All 120 seats in the Federal Council
|  | First party |  |
| Leader | Josip Broz Tito |  |
| Party | SKJ |  |
| Alliance | SSRNJ |  |
| Seats won | 120 |  |
| Prime Minister before election Josip Broz Tito SKJ | Prime Minister after election Petar Stambolić SKJ |

= 1963 Yugoslavian parliamentary election =

Parliamentary elections were held in Yugoslavia in June 1963. They were the first held under the 1963 constitution which created a five-chamber Federal Assembly. Only one chamber, the 120-seat Federal Council, was chosen by universal suffrage, with its election taking place on 16 June.
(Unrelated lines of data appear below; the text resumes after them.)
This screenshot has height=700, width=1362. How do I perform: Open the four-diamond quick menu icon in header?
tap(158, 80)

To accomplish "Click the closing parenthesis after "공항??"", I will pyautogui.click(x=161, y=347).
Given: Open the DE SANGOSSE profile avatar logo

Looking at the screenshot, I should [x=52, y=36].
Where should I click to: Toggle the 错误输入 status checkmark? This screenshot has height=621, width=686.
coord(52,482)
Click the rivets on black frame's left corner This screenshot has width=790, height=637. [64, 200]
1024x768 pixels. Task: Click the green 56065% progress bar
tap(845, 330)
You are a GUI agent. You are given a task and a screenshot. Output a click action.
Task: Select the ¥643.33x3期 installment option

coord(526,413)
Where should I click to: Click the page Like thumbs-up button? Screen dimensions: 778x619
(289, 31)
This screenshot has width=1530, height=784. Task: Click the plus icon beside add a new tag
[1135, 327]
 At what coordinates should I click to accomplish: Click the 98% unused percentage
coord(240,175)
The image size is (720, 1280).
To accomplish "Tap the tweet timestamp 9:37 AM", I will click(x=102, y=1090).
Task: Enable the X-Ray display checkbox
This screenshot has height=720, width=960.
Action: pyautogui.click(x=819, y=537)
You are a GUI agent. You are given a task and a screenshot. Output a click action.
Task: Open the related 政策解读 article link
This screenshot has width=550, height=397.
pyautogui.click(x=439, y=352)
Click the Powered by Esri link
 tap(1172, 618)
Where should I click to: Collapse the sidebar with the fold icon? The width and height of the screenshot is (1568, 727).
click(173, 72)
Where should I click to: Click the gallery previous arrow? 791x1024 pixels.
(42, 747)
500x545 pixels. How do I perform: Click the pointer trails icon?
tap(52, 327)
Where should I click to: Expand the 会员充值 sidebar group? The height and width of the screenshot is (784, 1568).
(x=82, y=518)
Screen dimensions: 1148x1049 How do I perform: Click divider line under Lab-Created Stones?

The other four chambers, the Economic Council, the Educational-Cultural Council, the Social and Heath Council and the Organizational-Political Council were elected between 3 and 16 June by people employed or specializing in a related industry.

==Results==
===Federal Council===

| Party |  | Votes | % | Seats |
|  | People's Front of Yugoslavia | 11,088,470 | 100.00 | 120 |
| Total |  | 11,088,470 | 100.00 | 120 |
| Valid votes |  | 11,088,470 | 97.77 |  |
| Invalid/blank votes |  | 252,565 | 2.23 |  |
| Total votes |  | 11,341,035 | 100.00 |  |
| Registered voters/turnout |  | 11,829,217 | 95.87 |  |
Source: Sternberger et al.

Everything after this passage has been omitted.